- _Selection_
^^^^^^^^
High Speed Video From Cheap Digital Camera

Some researchers from Oxford University have come up with a way to produce high-speed video from a one mega-pixel camera. They’re calling the method Temporal Pixel Multiplexing. This method adds a digital micromirror device in line with the camera lens. These chips house over a million mirrors and can be found in home theater projectors. By placing one in front of the digital camera, a longer exposure can be used while the DMD redirects the light. This way, one high-resolution image actually contains multiple frames of lower-resolution video. The video is still decent quality and, at a far lower cost than common high-speed video equipment, this is a worthwhile trade off.

[Thanks Andrew via NewScientist]

36 thoughts on “High Speed Video From Cheap Digital Camera

  1. so it just splits up the sensor into smaller matrices and each one of those takes a picture in succession? isn’t that how normal video is taken?

    i don’t understand how you can have both a series of low resolution images (of a video) that combine to make a high resolution picture, it seems like you could have one or the other (if there is movement then the low resolution pictures won’t be able to combine to make a high resolution one, and vice versa). How am I understanding this wrong.

  2. It makes a high resolution image from the series of lower resolution images, nearly equivalent to a single longer exposure. This is actually a really clever hack, because it gets around the problem of needing to read the pixels extremely quickly. The Casio EX-FC100 is a 9 megapixel camera that is able to take 1,000 fps video, but it does it at about 60×200 pixels with relatively poor quality.

  3. It sounds like it might be analogous to old fashioned movie film. Each frame of video is captured on an adjacent ‘section’ of the sensor, like the individual frames of a longer segment of film.

    It reminds me of a hack I pulled off on an old adventure game I was making. The engine couldn’t do full-screen movies, but it was capable of scrolling backgrounds, so I made a huge background with the correct number of frames, and rapidly twiddled the viewport to display my movie.

  4. @kirov
    You are right of course, you don’t get something for nothing.
    The way this works is to capture the image four successive times, on four different sets of pixels that are evenly mixed and spread out across the sensor area. Micro mirrors are used to the light to these pixels.
    After the 4 images are taken the whole ccd will have been exposed, hence the full resolution image. Also you will have 4 distinct time periods when different images were captured, although with 1/4 of the resolution for each frame.
^^^^^^^^
- _Exercise_
Check these statements against the high-speed video page and mark each yes or no, quoting the words from the page that settle it.
1. The micromirror chips can be found in home theater projectors.
2. The Casio EX-FC100 takes its 1,000 fps video at full 9 megapixel resolution.
3. Placing the micromirror device in front of the camera lets a shorter exposure be used.
The lines after this text aren't needed for anything here.

- _Extracted data_
^^^^^^^^
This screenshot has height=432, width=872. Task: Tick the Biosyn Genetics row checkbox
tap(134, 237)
^^^^^^^^
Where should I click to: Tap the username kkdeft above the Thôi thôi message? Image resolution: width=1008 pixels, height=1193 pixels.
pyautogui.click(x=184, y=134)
^^^^^^^^
- _Task response_
1. Yes: "These chips house over a million mirrors and can be found in home theater projectors."
2. No: "but it does it at about 60×200 pixels with relatively poor quality."
3. No: "a longer exposure can be used while the DMD redirects the light."